[Saved data entries]

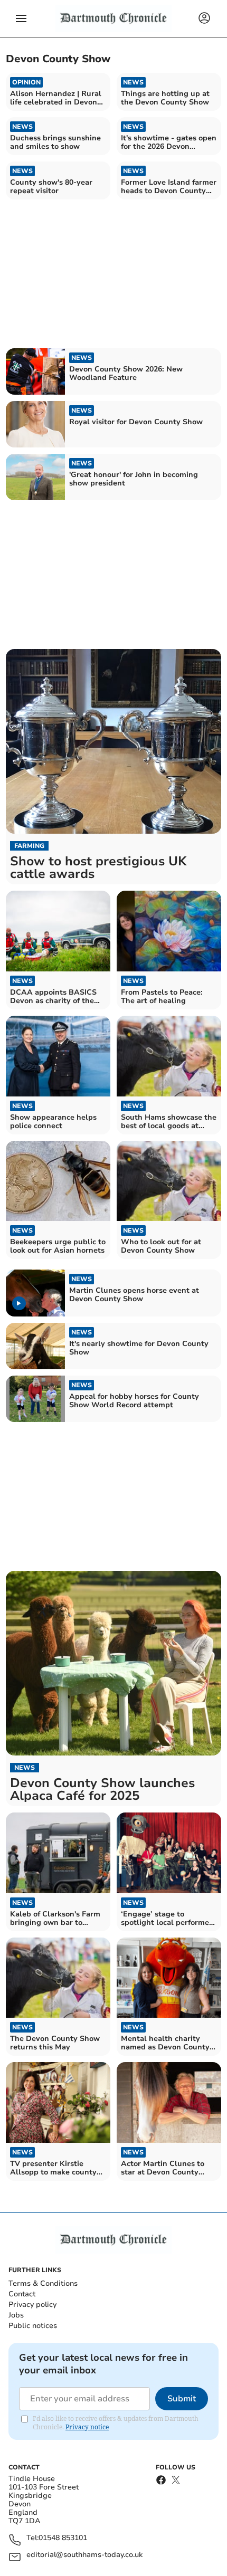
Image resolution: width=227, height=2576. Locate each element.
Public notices (32, 2326)
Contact (21, 2294)
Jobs (16, 2315)
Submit (181, 2399)
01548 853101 (63, 2538)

• _Problem requirements_:
Copy every record above exactly, leaving out any pictures.

• _Result for this task_:
Image resolution: width=227, height=2576. Locate each element.
Public notices (32, 2326)
Contact (21, 2294)
Jobs (16, 2315)
Submit (181, 2399)
01548 853101 (63, 2538)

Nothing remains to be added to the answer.